И Петя начал отсчитывать купюры. Манон молча следила.
– …сто… сто пятьдесят… двести… четыреста… Следишь?
– Слежу. Ты скажи мне еще раз: зачем наличными приносишь? От налогов безнал лучше действует.
– Да какая разница… Пятьсот… Все. Пятьсот тысяч, принимай! И расписочку выдай. С расписочкой тоже хорошо. Не волнуйся за мои налоги.
– Да мне по барабану, Петюня.
Манон пересчитала деньги и принялась писать расписку.
– Когда вы изволите поужинать со мной, мадемуазель? – задал свой обычный ернический вопрос Петька.
– «Мадам», – хмуро откликнулась Манон.
– Ты вышла замуж? – изумился Петька.
– Нет пока. Но обращение «мадемуазель» во Франции отменили.
Петя присвистнул.
– И что теперь вместо него?
– «Мадам».
– Типа все замуж повыходили?!
– Типа неприлично разделять женщин по признаку семейного положения, – прояснила Манон смысл новейшего течения.
– Ишь ты… выходит, теперь я даже не узнаю, вышла ли ты замуж?
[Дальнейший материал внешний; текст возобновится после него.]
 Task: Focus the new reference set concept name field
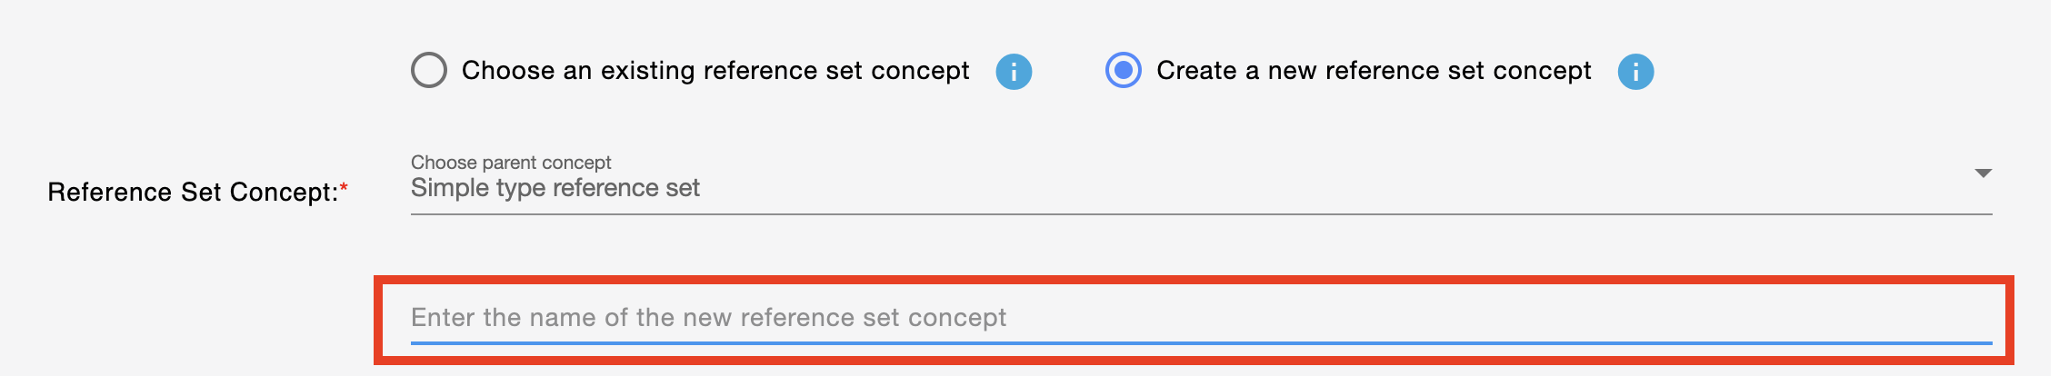(x=1201, y=318)
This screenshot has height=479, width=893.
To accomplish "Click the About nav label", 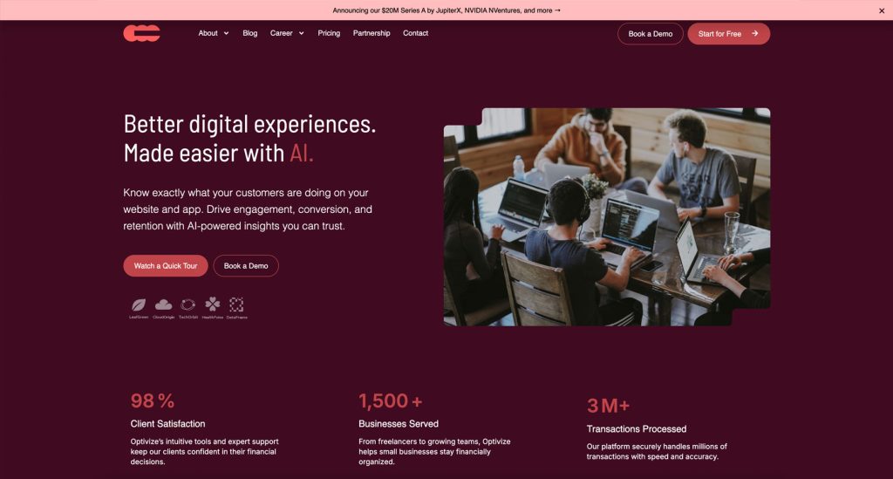I will [x=208, y=33].
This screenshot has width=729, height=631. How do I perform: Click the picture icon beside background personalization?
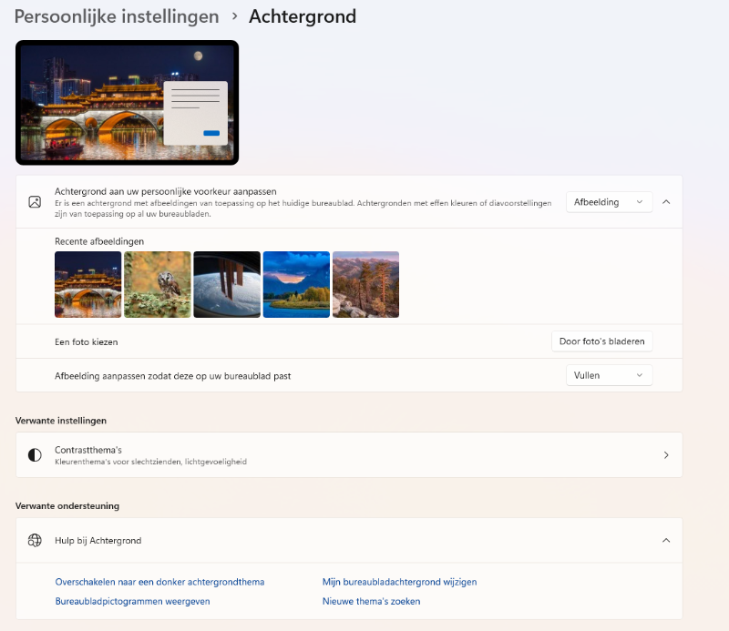(x=35, y=202)
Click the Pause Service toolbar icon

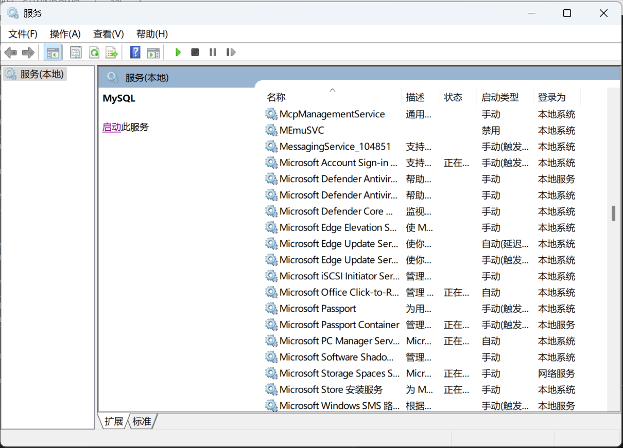coord(213,52)
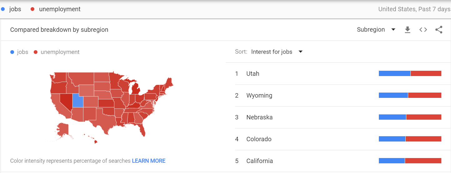Share the subregion breakdown chart
This screenshot has height=173, width=451.
(439, 30)
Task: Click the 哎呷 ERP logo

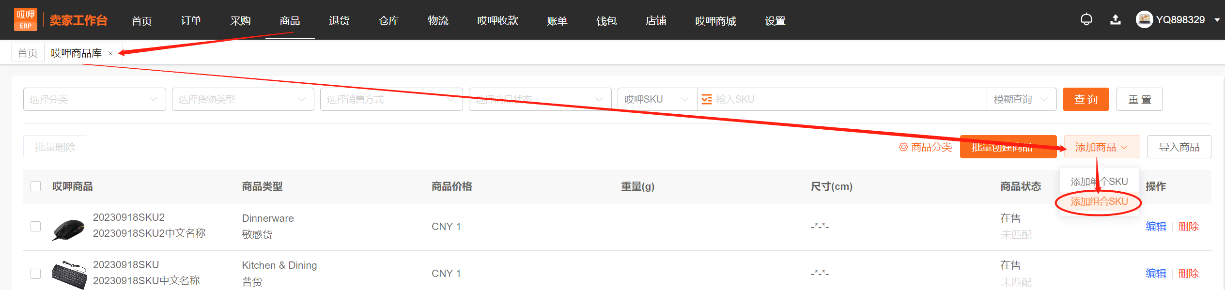Action: (26, 20)
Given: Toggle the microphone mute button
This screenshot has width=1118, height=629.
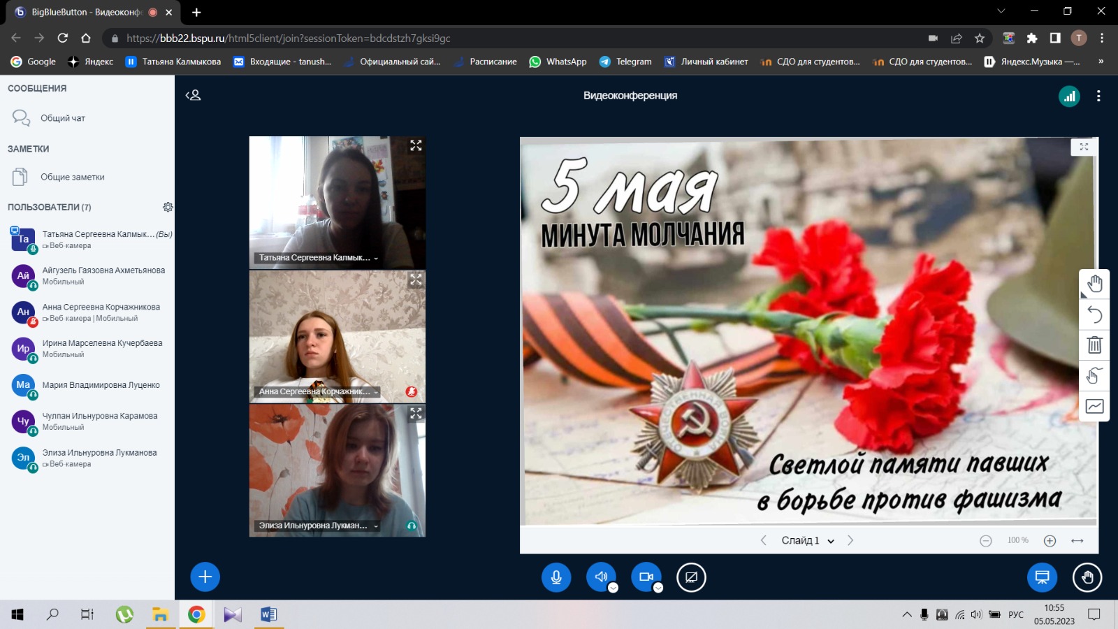Looking at the screenshot, I should [556, 577].
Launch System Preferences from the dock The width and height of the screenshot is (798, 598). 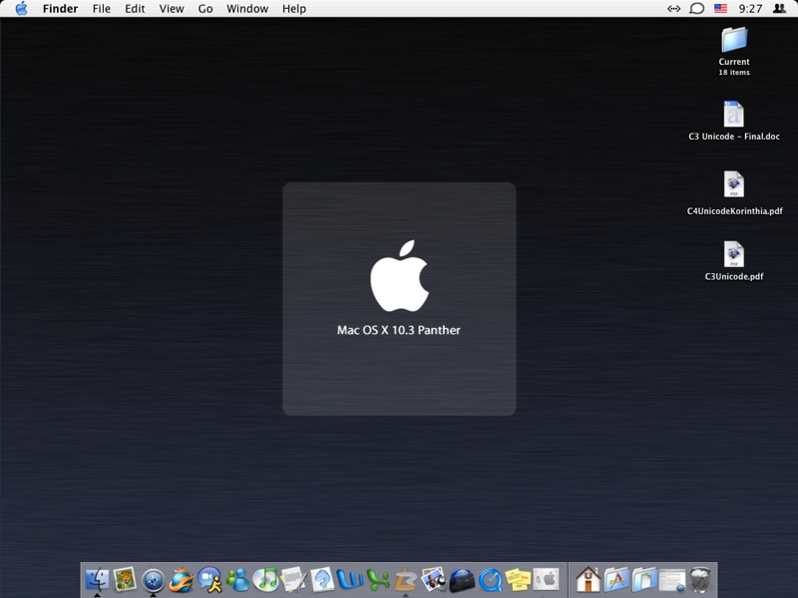[x=546, y=579]
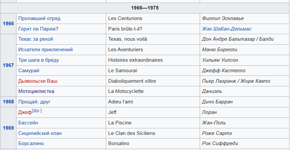Open film link Борсалино
The image size is (295, 150).
point(31,143)
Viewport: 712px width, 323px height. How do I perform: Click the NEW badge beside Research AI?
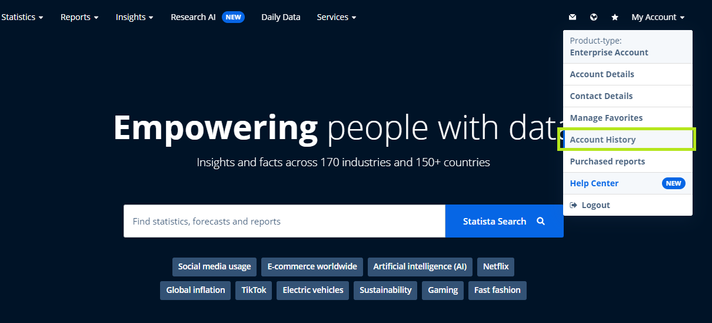(233, 17)
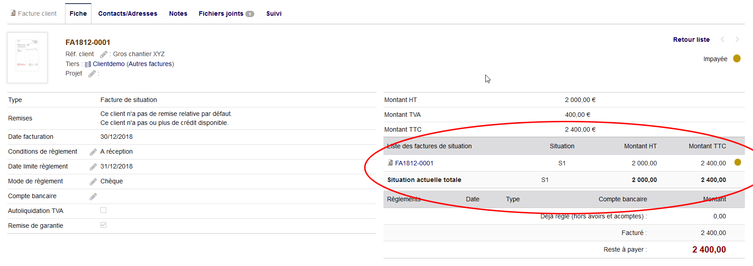Open the Clientdemo third-party link

point(109,64)

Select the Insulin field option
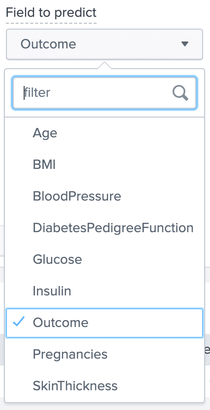[105, 291]
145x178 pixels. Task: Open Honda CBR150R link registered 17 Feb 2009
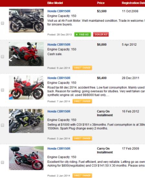(59, 148)
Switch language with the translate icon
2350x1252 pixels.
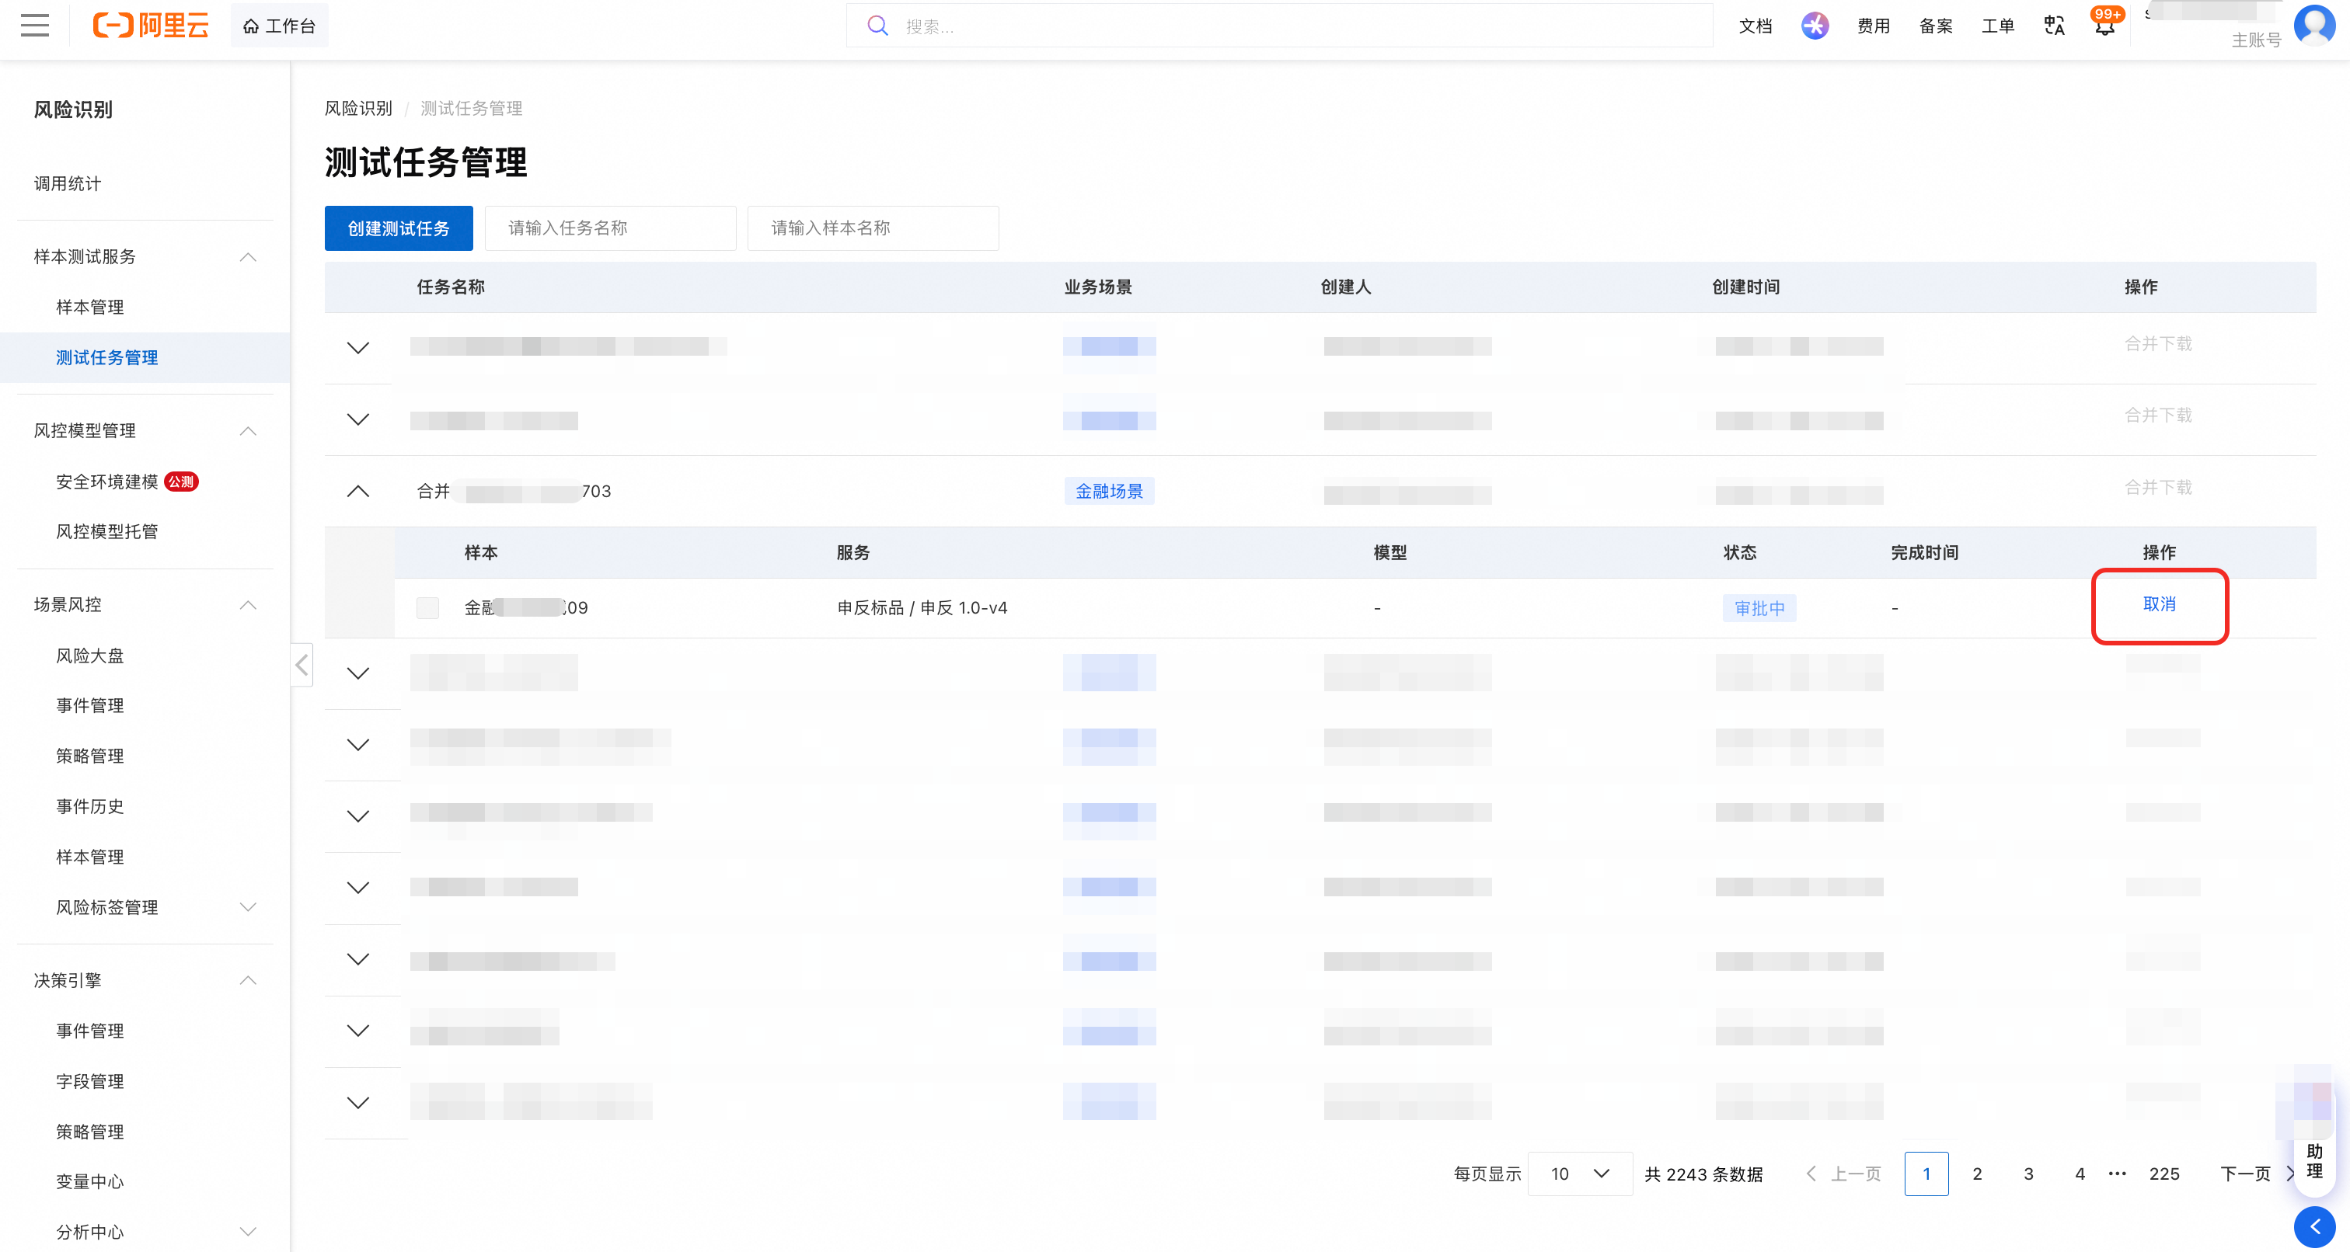[x=2054, y=26]
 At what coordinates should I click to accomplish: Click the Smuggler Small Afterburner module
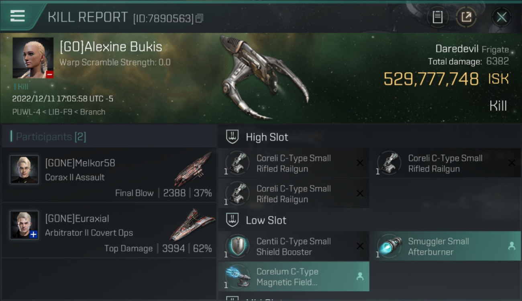click(445, 246)
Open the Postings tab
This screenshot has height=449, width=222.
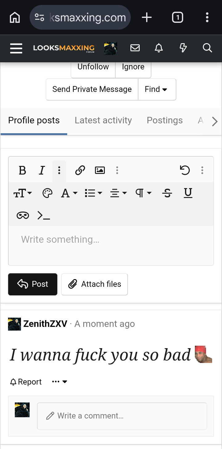tap(165, 120)
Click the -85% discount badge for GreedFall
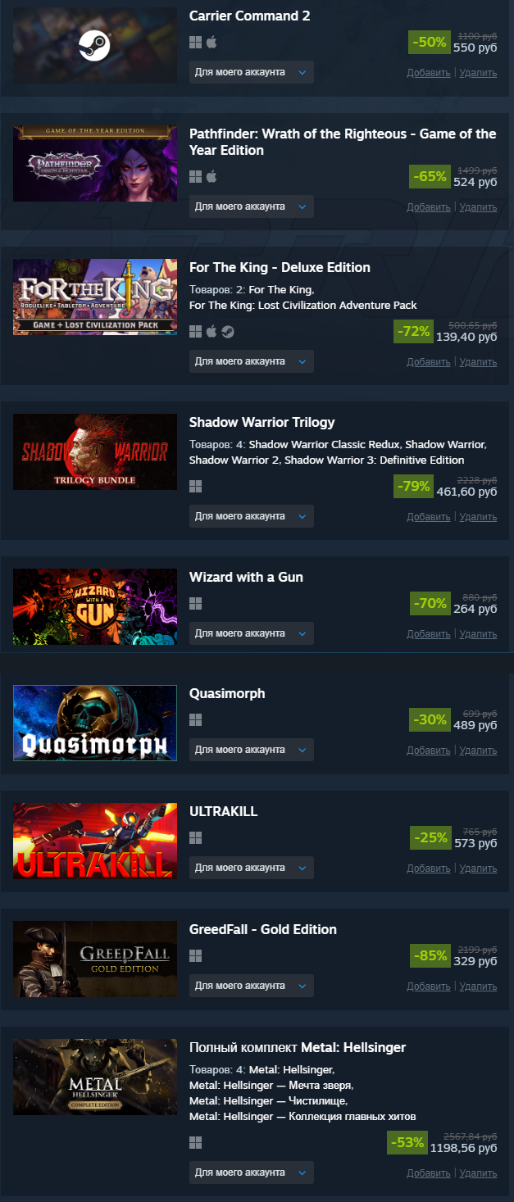This screenshot has width=514, height=1202. coord(430,955)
– Как и я: не узнаю, женился ли ты наконец, неугомонный! – засмеялась Манон.
– О, я не женюсь никогда, можешь быть уверена! Я тебе буду верность хранить, Манюша!
Петька был единственным, кто называл ее столь фамильярно: «Манюшей». Знакомы они были по МГИМО, однокурсники, хоть Петька на два года старше: он успел в армии отслужить до поступления. Армия для Пети выглядела весьма щадяще, с учетом положения его папеньки: служил в столице, каждый выходной домой заявлялся – Петюня сам ей рассказывал. Но пунктик этот армейский в его биографии вышел существенный, и в МГИМО его взяли даже без папочкиных связей… Так утверждал Петька.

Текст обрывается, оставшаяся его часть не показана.